Nous regorgeons de dames patronnesses prêtes à souscrire. Et le président de la délégation cantonale, donc ! En voilà un qui est disposé aux participations généreuses. Il accompagne parfois M. Libois.

Il a la manie des discours solennels et neufs, toutes les classes réunies, dans le préau :

— Mes enfants, je suis été petit comme vous…

C’est un ancien entrepreneur enrichi.
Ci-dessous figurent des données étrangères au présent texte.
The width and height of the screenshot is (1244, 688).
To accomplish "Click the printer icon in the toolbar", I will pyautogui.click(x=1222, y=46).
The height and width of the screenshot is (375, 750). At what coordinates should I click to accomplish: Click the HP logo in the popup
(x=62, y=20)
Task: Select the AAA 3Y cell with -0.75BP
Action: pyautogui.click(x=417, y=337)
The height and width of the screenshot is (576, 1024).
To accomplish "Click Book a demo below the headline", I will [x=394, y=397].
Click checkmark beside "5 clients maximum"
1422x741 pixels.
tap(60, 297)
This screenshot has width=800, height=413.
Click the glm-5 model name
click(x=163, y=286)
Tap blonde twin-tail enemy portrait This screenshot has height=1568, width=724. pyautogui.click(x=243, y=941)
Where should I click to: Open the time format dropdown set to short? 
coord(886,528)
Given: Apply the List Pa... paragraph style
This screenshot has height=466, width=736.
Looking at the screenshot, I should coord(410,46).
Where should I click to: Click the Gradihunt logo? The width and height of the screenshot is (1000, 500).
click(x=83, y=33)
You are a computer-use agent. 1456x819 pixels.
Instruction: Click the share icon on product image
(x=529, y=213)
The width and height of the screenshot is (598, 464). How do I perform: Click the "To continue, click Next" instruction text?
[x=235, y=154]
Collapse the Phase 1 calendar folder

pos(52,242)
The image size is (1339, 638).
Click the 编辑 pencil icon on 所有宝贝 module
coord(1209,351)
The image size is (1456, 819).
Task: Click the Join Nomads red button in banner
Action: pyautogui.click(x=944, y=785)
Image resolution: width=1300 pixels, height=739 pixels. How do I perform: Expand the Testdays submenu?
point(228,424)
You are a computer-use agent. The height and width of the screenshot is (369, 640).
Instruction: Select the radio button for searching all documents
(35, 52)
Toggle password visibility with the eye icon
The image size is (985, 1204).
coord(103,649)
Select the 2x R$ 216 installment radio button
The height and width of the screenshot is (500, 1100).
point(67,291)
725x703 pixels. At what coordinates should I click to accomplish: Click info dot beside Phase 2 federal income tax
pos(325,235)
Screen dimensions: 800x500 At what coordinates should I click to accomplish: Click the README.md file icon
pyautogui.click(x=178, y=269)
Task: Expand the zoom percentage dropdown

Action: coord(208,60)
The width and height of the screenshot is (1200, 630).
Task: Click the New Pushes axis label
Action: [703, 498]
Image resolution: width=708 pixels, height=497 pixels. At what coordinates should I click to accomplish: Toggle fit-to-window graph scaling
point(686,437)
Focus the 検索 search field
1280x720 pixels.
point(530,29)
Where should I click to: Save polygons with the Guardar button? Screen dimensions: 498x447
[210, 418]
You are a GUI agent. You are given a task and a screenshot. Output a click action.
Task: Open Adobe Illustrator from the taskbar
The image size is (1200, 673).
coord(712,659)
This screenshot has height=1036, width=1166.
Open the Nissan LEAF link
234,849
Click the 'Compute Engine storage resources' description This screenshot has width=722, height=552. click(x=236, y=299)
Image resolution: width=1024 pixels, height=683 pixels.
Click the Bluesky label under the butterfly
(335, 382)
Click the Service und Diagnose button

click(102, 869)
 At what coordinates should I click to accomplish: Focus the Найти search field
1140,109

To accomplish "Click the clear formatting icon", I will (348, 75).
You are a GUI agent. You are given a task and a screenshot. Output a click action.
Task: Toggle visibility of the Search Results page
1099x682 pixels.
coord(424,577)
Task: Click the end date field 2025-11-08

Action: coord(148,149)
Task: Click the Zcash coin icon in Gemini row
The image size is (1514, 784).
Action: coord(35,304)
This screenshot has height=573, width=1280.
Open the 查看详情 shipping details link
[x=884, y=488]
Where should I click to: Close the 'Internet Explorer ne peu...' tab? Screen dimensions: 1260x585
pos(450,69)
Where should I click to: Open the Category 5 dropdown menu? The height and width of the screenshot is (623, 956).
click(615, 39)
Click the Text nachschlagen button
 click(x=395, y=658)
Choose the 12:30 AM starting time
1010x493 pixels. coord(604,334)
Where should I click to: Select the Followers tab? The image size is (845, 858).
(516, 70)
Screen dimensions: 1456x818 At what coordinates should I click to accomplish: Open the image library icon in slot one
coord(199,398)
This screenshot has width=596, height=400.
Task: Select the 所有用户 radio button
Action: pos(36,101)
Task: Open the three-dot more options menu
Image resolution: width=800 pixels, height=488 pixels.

Je l’aime bien ; il distribue des sous aux gamins qui le reconnaissent dans la rue et nasillent tout au long, sans se tromper :

— Bonjour, m’sieu l’président de la délégation cantonale !

Il m’a interpellée une fois, en me crochetant le menton de son index :

— Vous, la fille, si vous lâchez votre place, venez me trouver ! Vous avez l’air d’une bonne bougresse.

Dieu me pardonne ! j’ai vu rougir M. Libois. D’ordinaire on s’émeut ainsi pour les gens auxquels on tient de près. Par exemple, on rougit de voir son père ridicule.

M. Libois porte tant d’intérêt à M. le président de la délégation !

Je n’aurais jamais cru qu’une pourpre aussi subite et aussi intense pût monter au visage d’un homme.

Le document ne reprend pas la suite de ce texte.